Прочие факторы английских флуктуаций — это торговые циклы (trade cycles): у английской торговли были свои приливы и отливы, которые соответственно выражались в подъемах и спадах конъюнктуры. А также движение денежного обращения: с одной стороны, золотой и серебряной монеты, с другой — массы кредитных билетов всяческого происхождения. Лондонская биржа (где «чрезмерно чувствительное состояние» было правилом, где опасение бывало более настойчивым гостем, чем надежда) была любопытным сейсмографом, регистрировавшим многообразные движения конъюнктуры, но также располагавшим дьявольской властью самому порождать землетрясения: так было в 1825–1826, в 1837 и в 1847 гг. В самом деле, каждые десять лет, как то уже стало приблизительным правилом на протяжении последней трети XVIII в., на последних этажах экономической жизни наблюдались наряду с кризисами традиционного типа, так называемыми кризисами Старого порядка, кризисы кредита.

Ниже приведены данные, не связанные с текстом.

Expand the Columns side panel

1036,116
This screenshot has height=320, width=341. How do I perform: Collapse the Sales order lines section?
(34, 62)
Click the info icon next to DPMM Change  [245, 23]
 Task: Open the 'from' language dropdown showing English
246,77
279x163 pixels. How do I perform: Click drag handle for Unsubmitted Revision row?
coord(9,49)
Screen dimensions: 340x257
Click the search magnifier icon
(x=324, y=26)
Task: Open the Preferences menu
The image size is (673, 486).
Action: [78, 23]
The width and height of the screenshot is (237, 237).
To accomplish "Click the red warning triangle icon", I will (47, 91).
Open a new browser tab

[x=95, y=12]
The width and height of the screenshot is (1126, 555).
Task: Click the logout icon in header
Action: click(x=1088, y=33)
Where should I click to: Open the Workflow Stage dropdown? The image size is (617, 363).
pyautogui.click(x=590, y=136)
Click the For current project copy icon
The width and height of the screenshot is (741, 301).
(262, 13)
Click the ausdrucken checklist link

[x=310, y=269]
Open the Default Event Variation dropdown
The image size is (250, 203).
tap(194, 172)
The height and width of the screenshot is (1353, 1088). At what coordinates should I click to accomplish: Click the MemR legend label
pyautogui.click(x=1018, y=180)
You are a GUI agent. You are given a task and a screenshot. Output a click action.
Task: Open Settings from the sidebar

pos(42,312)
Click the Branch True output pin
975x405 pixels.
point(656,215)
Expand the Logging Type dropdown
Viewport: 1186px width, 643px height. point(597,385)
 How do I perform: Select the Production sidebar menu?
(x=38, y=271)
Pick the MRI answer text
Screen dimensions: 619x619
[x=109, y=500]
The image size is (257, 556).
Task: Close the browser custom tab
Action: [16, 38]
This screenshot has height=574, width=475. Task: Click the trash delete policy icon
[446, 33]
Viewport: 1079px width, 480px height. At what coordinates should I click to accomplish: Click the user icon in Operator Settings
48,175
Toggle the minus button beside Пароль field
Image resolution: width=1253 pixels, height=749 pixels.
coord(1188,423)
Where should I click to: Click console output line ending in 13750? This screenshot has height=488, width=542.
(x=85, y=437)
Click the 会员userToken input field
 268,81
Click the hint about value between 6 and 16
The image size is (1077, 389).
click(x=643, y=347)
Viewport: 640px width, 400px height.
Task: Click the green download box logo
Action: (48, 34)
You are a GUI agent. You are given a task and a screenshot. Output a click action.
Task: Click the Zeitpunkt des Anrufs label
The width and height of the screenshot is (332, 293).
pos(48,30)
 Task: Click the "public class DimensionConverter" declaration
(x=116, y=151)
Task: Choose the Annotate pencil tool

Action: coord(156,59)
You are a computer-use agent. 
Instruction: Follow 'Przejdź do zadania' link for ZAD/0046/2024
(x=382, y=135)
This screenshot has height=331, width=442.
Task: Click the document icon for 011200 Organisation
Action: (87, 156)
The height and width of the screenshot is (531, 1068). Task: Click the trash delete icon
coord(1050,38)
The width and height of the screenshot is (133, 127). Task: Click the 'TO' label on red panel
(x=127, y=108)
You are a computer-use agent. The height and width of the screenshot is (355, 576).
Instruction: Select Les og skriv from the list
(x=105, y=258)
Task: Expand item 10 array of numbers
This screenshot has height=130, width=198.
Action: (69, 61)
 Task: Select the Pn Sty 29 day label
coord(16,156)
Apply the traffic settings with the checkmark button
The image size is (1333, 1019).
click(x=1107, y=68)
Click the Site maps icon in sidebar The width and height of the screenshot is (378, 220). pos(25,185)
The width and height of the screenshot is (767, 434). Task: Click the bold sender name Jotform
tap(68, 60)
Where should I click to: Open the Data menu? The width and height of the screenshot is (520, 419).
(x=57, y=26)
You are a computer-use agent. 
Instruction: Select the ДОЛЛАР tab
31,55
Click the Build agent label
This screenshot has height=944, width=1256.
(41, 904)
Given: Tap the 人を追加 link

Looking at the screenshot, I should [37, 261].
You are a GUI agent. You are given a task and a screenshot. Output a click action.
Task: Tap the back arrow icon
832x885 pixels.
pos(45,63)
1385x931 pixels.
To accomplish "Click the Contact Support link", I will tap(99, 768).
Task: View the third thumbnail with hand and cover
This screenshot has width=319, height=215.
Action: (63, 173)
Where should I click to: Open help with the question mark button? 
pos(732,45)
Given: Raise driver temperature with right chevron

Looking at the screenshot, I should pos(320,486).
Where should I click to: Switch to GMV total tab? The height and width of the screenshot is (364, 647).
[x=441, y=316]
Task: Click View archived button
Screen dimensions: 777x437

Таков смысл рассуждений наших английских коллег. Для французских историков (правы они или не правы — это вопрос, подлежащий обсуждению) конъюнктура есть реальность в себе, хотя и нелегко поддающаяся объяснению сама по себе. Мы полагаем вместе с Леоном Дюприе, а также с Вильгельмом Абелем, что цены образовывали некую совокупность. Дюприе говорит даже о структуре цен. Они между собой связаны, и если они колебались все, то происходило суммирование их частных вариаций. А главное — они не были какой-то «вибрацией», которая была бы ограничена одной национальной экономикой, какой бы значительной та ни была. Англия не была одинокой в создании своих цен, в приливах и отливах своей торговли и даже в своем денежном обращении; ей в этом помогали другие экономики мира — и всего мира! — и все они шли почти в ногу. И именно это более всего поразило нас, историков, с самого начала наших исследований. Просмотрите на сей счет имеющие решающее значение разоблачительные страницы Рене Береля, [написанные] под знаком такого удивления.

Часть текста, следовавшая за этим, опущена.